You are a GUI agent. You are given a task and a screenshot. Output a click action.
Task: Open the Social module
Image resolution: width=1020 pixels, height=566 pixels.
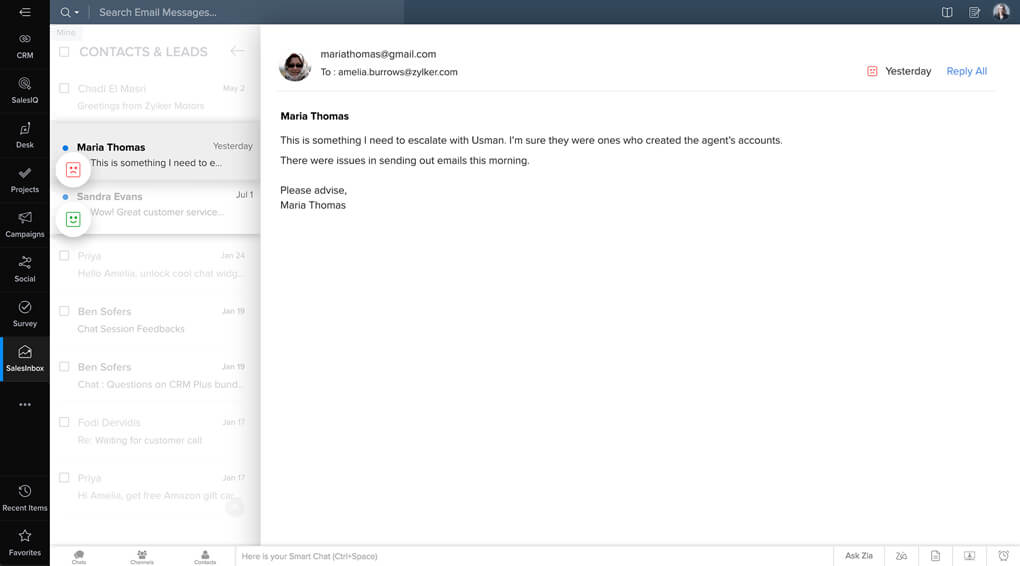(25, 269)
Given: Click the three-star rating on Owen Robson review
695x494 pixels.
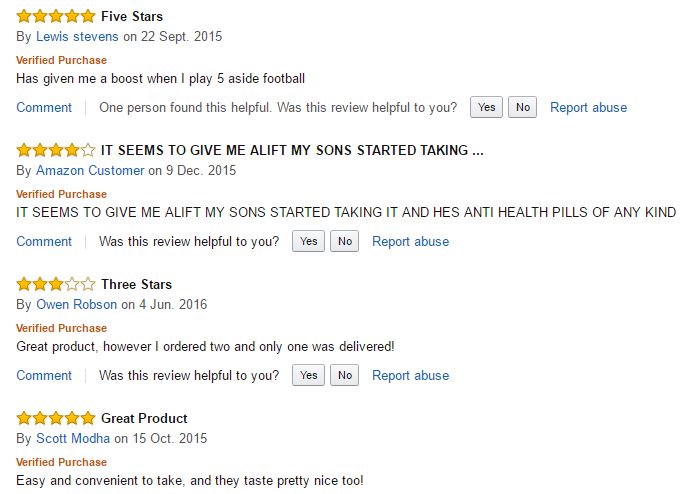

• Required work:
From the first line to the last, copy the records above exactly and drop any pictures.

• Output below:
You are a GUI agent. You are given a task and a screenshot. Output a click action.
Task: Open the Social module
Image resolution: width=1020 pixels, height=566 pixels.
(25, 269)
Given: Click the three-star rating on Owen Robson review
695x494 pixels.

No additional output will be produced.